Interview With Sharon Martin

By Lolis Eric Elie

Mild-mannered public administrator by day, sultry blues singer by night, Sharon Martin is one of the many New Orleans treasures that few music fans outside the city have heard. Gigi’s is her kind of place and, as you will see in Sunday's episode, she brings the house down.

To give you a little background on this firecracker of a singer, I did a little Q&A with her recently.

How long have you been singing professionally?  

Sharon Martin: Well, they tell me I'm a late starter. I was about 32 years old when I decided to jump out there singing with (guitarist) Carl LeBlanc. So, as of this day, I've been singing professionally since 1989 or 1990. I really can't remember, but for sure it's around 25 years or so. I got paid $50 per gig my first gigs.

What singers have influenced you? How would you describe the range of the music you perform?  

Sharon Martin: I grew up listening to Nancy Wilson, Aretha Franklin, Gladys Knight, Carla Thomas and Roberta Flack. I love music and listen to almost every type except opera -- haven't been able to get into that. I usually say I sing "folk's music" -- music folks like. So to answer the question, my range of music is from jazz, R&B, a little country, and a little gospel. But most of all, I love songs that tell a story no matter what genre. I love delivering those types of songs.

In Episode 5 of this season, you performed "Use What You Got," a song by Sugar Pie De Santo, a singer I hadn't heard of until you introduced me to her. I recently realized that she's still out performing and recording. How did you first hear about her? How did "Use What You Got," become your signature song?

Sharon Martin: One of my favorite Christmas presents as a teen was a Decca record player. I loved music so much, I would sleep with a transistor radio my Uncle Vincent gave me. Long story short, one day on what I believe was WBOK, they played this song called "Soulful Dress." I went out -- I was about 14 at the time -- and I bought the record. I loved "Soulful Dress" and it was performed by Sugar Pie De Santo, a blues singer out of Chicago. When I would buy 45 rpm records, I would always play the flip side. Well, I played the flip side and loved it. The flip side was "Use What You Got."

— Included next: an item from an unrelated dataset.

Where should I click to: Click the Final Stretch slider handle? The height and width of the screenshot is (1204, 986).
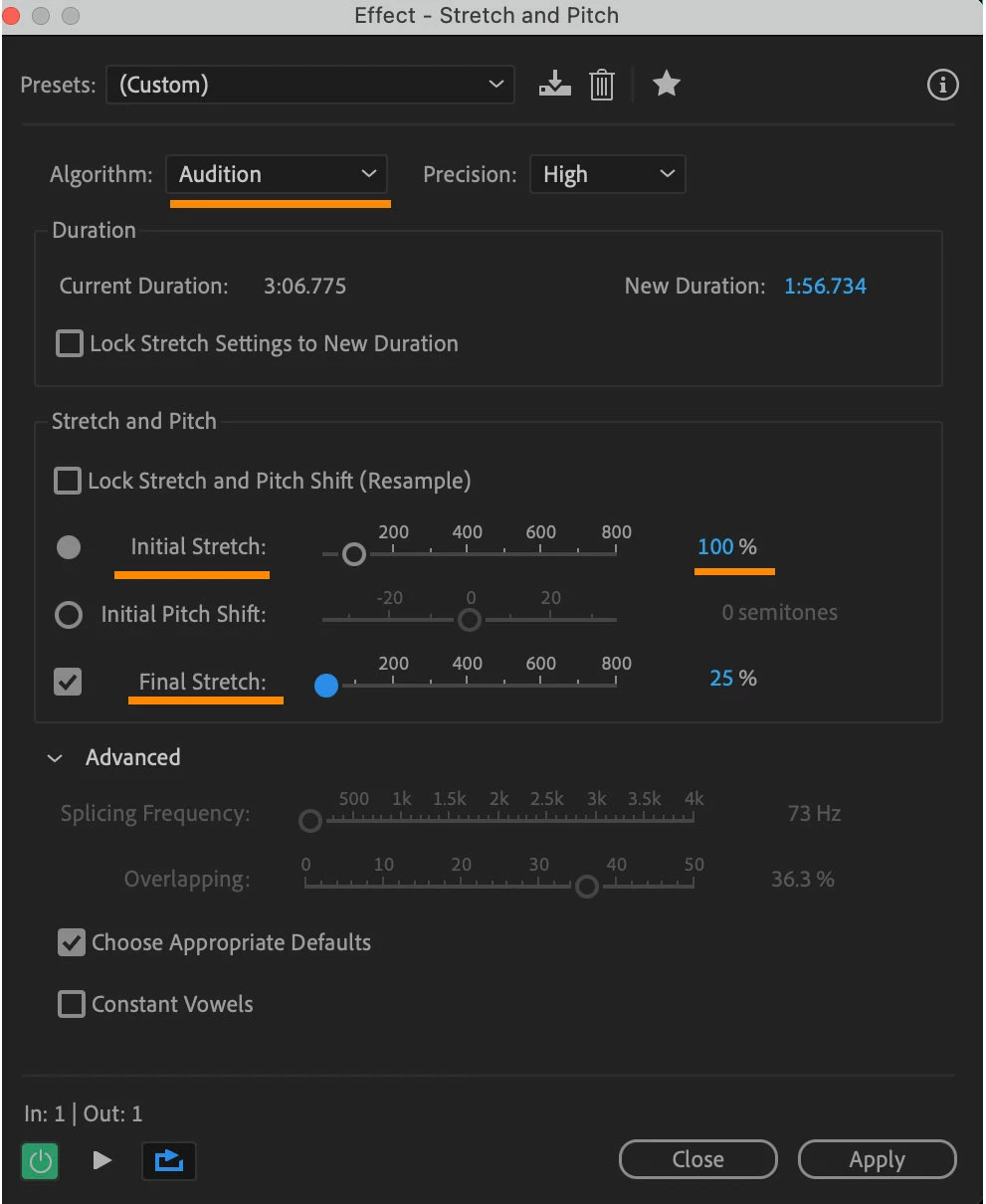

I used to make my mama and sisters laugh by acting out the lyrics of the song. So when I started with Carl, he asked me what songs I knew and that was one of the ones I knew all the words to. He learned it by listening to me sing it -- he's so talented -- and it became a staple. When I started singing professionally, I weighed about 92 pounds, so it fit and it worked for me. Plus I liked the song. Delivering it was always fun.

You got rave reviews for your "Lady Day at Emerson's Bar and Grill." Tell us how you become involved in it.

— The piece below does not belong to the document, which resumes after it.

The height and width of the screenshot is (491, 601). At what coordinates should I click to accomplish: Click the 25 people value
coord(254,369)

Sharon Martin: "Lady Day at Emerson's Bar and Grill" is a portrayal of one of Billie Holiday's last performances, three or so months before she died. So, you know, she was a little worn at that time. I was doing my regular Sunday brunch gig at The JuJu Bag Cafe here in New Orleans. The co-owner, Tommye Myrick (an award-winning director), asked me to sing "God Bless the Child" in a Billie Holiday voice. The audience egged on her request. I performed the song in a mimicked voice of Billie and the audience thought it was amazing.  I thought it was funny that they thought I sounded like her.

After the set, Ms. Myrick popped the question, "Why don’t we do the Billie Holiday play?" Having served as an understudy to Wanda Rouzan for this play many years ago, I was kind of familiar with the script (at least I thought I was). So, I said, "Why not?" Well, after I saw the script, I thought to myself, "Lawd, what have I gotten myself into?" I had no idea how flipping voluminous the script was and that it was almost all on me. I researched, studied hard and rehearsed hard for three months, at least. The show opened and it was so well-received. By popular demand, it was extended twice after the first run.

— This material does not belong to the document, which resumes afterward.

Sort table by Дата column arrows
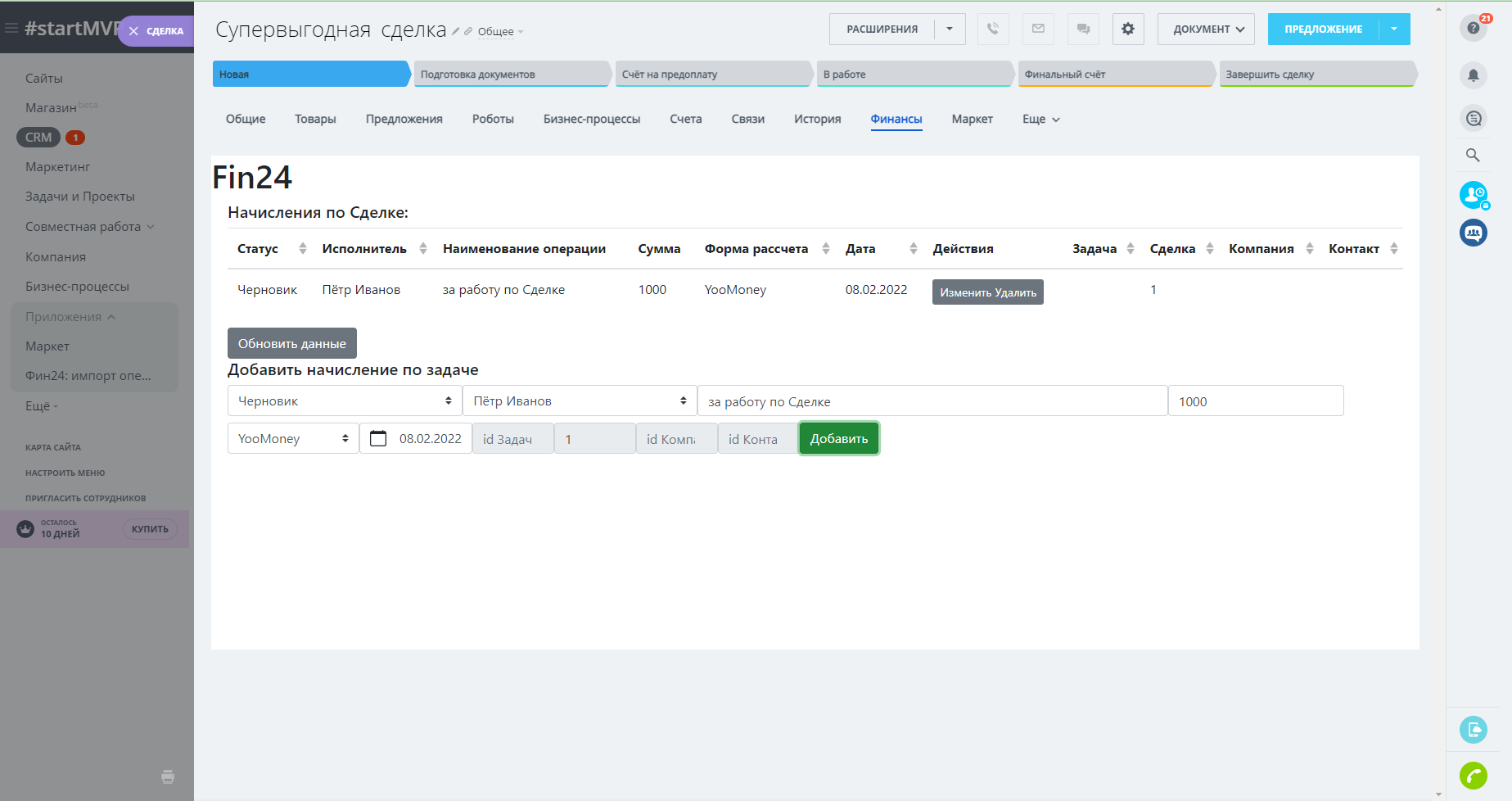Image resolution: width=1512 pixels, height=801 pixels. coord(913,249)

I know you're not singing full time these days. What's your day job?  

Sharon Martin: If I depended on singing for eating and maintaining this luxurious lifestyle I've grown accustomed to [laughs] I'd starve to death, and would be living on the street. As my day job, I serve as the administrator for the Industrial Development Board of the City of New Orleans. It's a full-time job and a one-and-a-half man office. So my life is full. I also sell ads for a great New Orleans magazine called BreakThru.  It kind of fits since it covers entertainment, sports and music.

Where can fans hear your show?  

Sharon Martin: Sad to say, I still have not put up a website although I've been working on it for one thousand years. I do post my public performances on my Facebook site, on CrescentCityLive.com, and events@wwoz.com. One day, I'll finish that website.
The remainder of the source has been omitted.